─── Recorded information

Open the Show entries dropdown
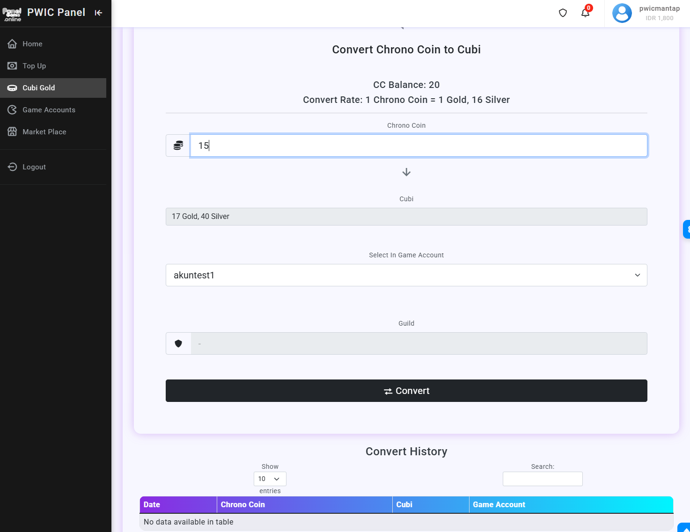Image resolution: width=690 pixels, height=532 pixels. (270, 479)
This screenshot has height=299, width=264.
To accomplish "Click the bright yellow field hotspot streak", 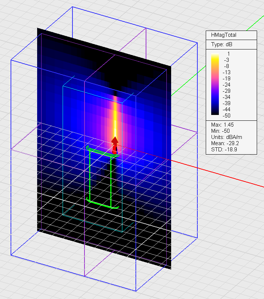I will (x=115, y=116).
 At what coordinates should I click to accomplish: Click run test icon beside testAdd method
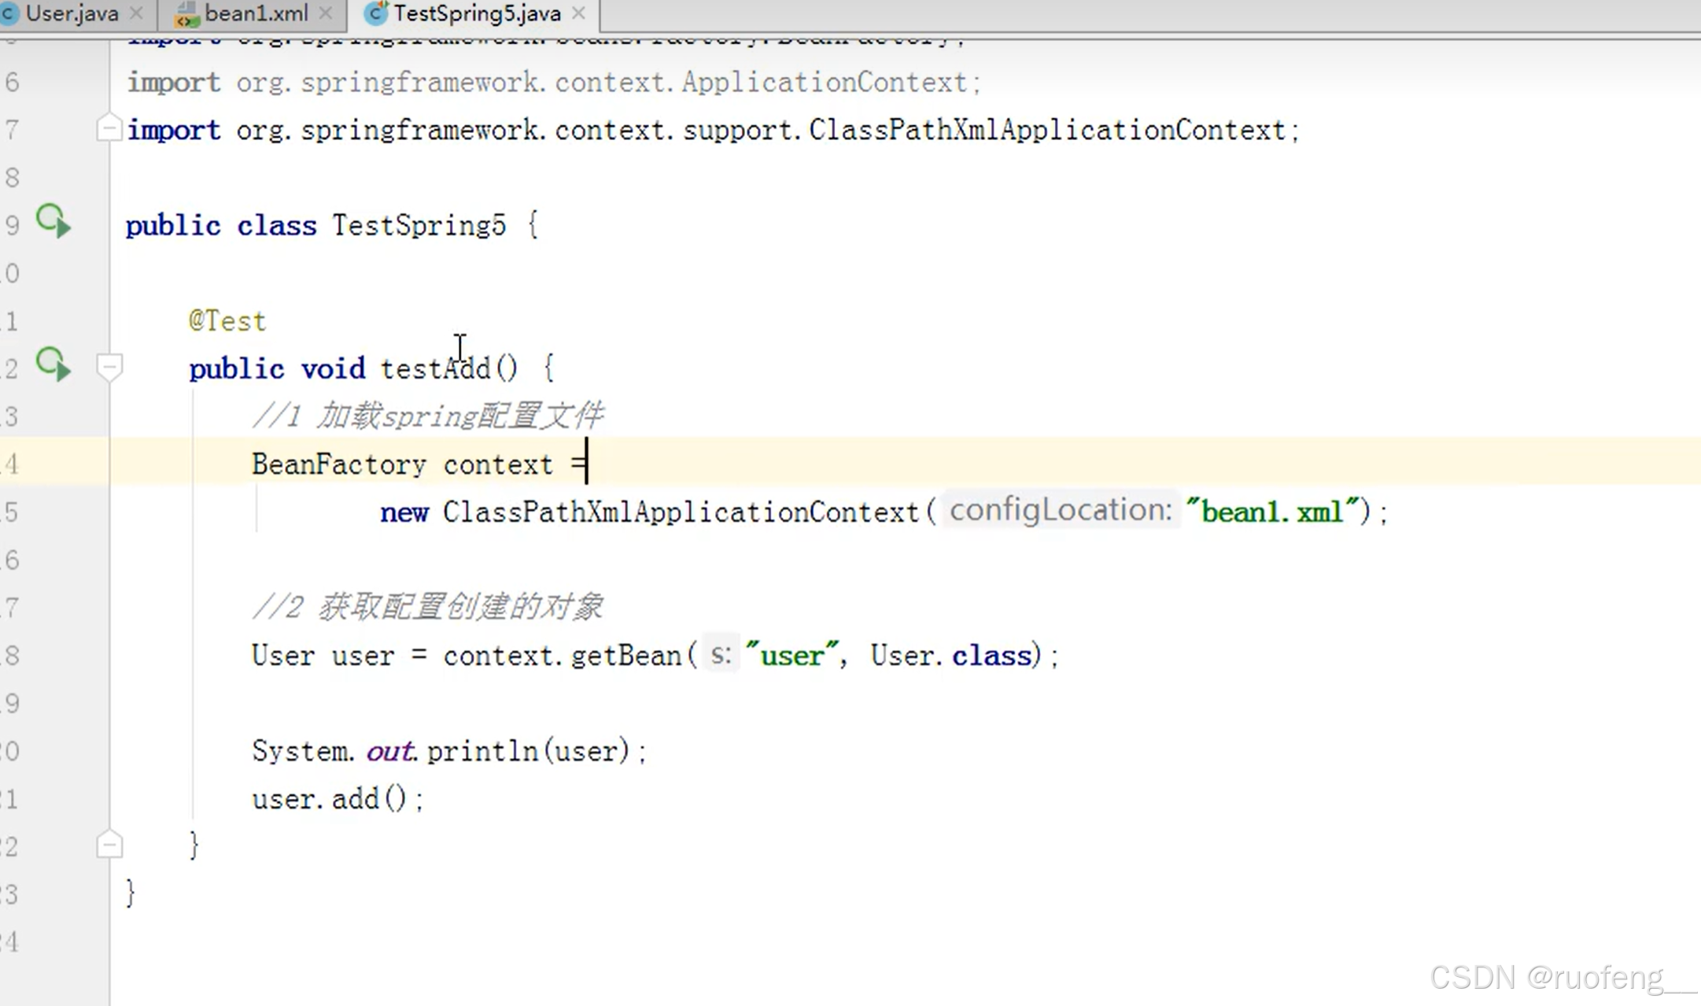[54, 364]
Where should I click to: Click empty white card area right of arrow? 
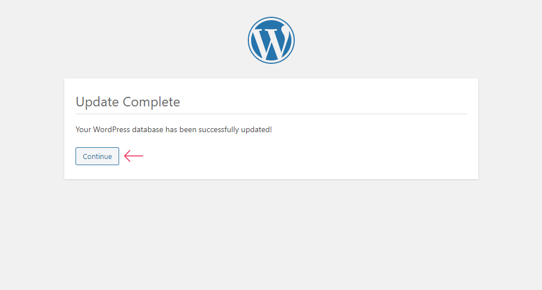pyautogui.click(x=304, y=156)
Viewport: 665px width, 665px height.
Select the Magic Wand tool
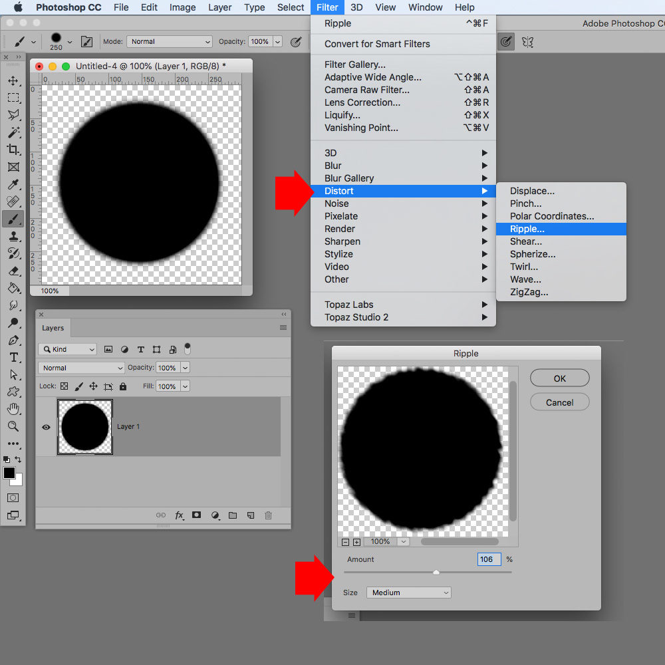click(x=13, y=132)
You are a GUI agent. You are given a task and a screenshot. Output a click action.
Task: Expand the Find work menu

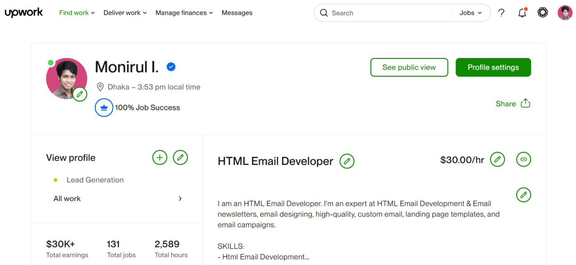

──────
─── Recorded information

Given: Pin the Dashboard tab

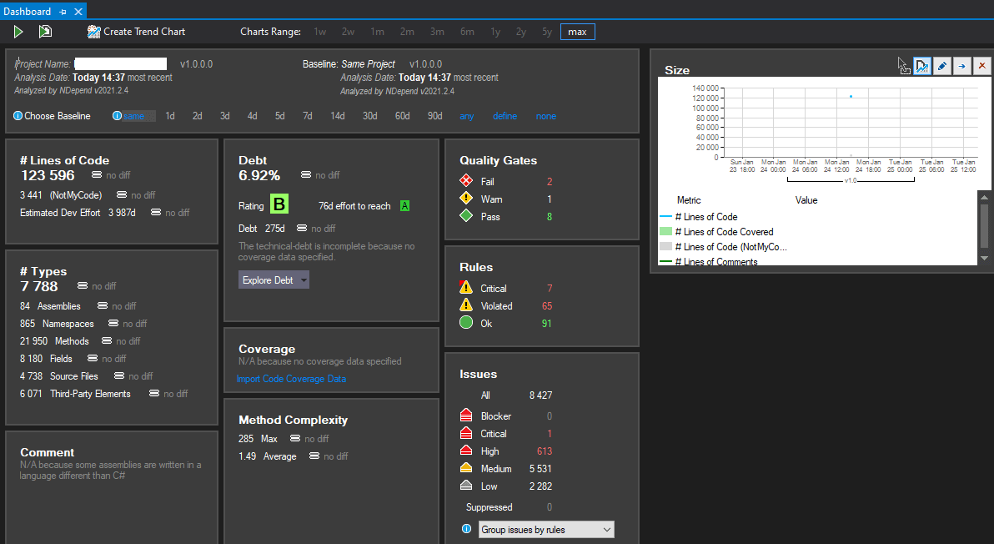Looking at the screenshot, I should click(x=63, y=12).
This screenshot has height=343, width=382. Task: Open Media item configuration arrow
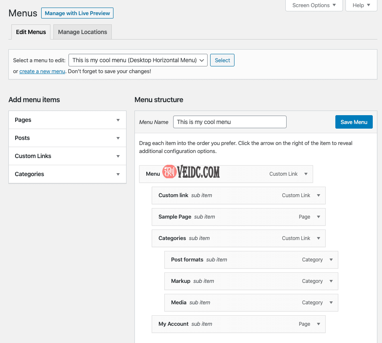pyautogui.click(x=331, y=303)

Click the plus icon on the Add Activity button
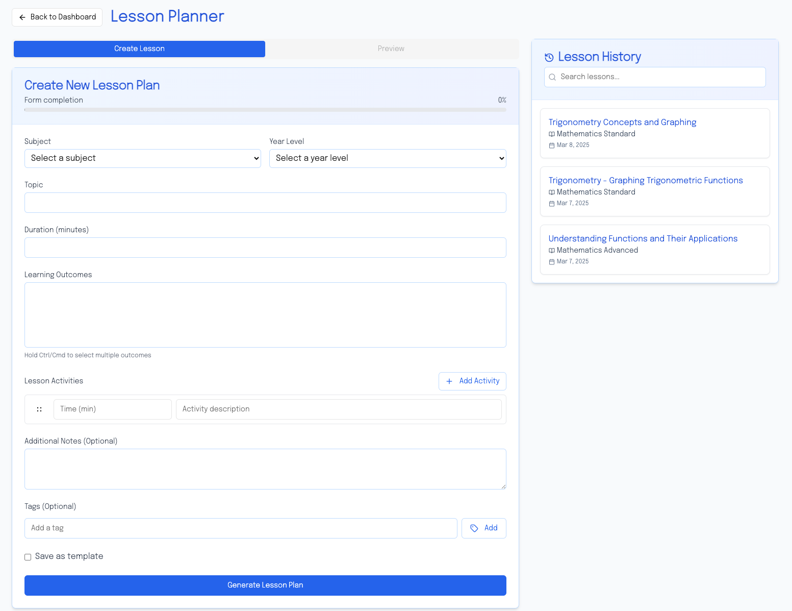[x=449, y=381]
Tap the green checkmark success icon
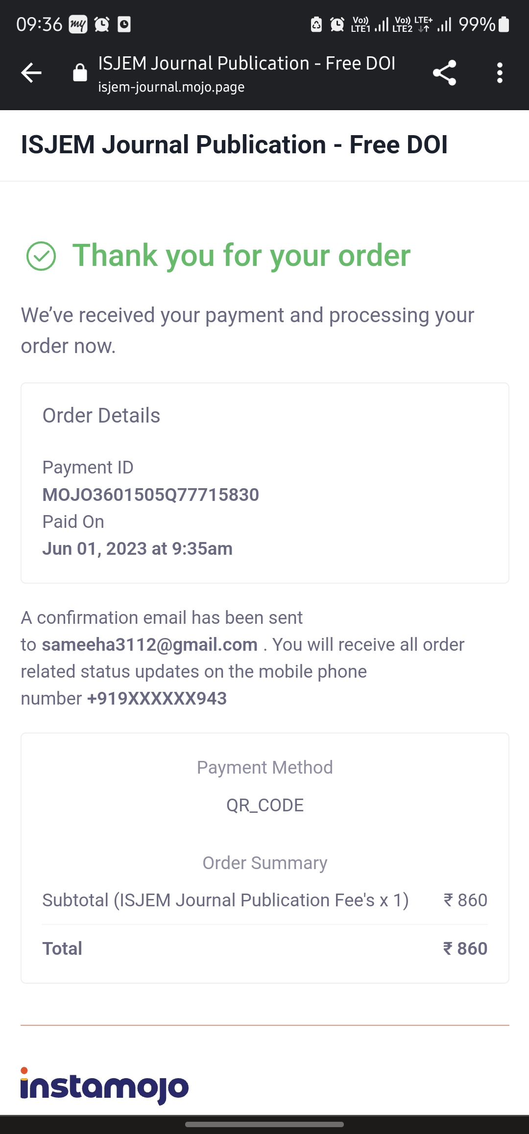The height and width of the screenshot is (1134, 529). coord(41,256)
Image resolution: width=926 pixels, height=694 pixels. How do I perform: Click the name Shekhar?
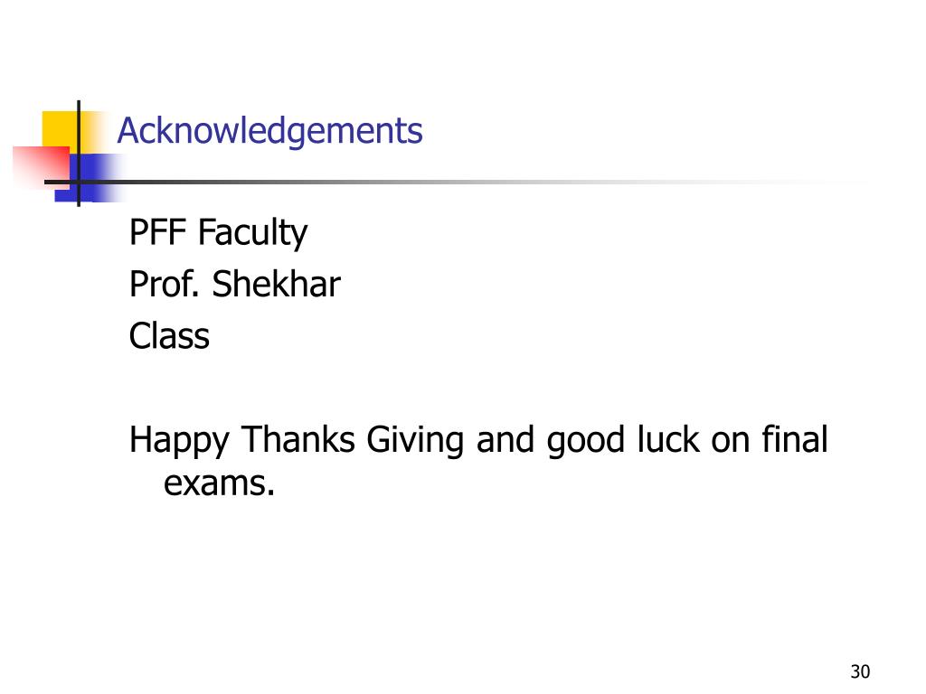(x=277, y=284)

──────
─── Recorded information

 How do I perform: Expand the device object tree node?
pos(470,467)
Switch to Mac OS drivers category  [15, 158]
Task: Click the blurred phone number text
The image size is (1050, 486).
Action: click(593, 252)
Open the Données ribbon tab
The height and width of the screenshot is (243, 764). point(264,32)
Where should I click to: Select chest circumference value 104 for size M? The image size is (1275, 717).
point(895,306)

──────

__Work order__.
Nothing but the lines above from the line with "Select the Magic Wand tool" up to and including the line with "Task: Expand the Find work menu" should be returned, exactly as written and without pictures.

__Completed exercise__.
Select the Magic Wand tool
click(x=13, y=132)
You are a GUI agent. You are given a task and a screenshot. Output a click action.
Task: Expand the Find work menu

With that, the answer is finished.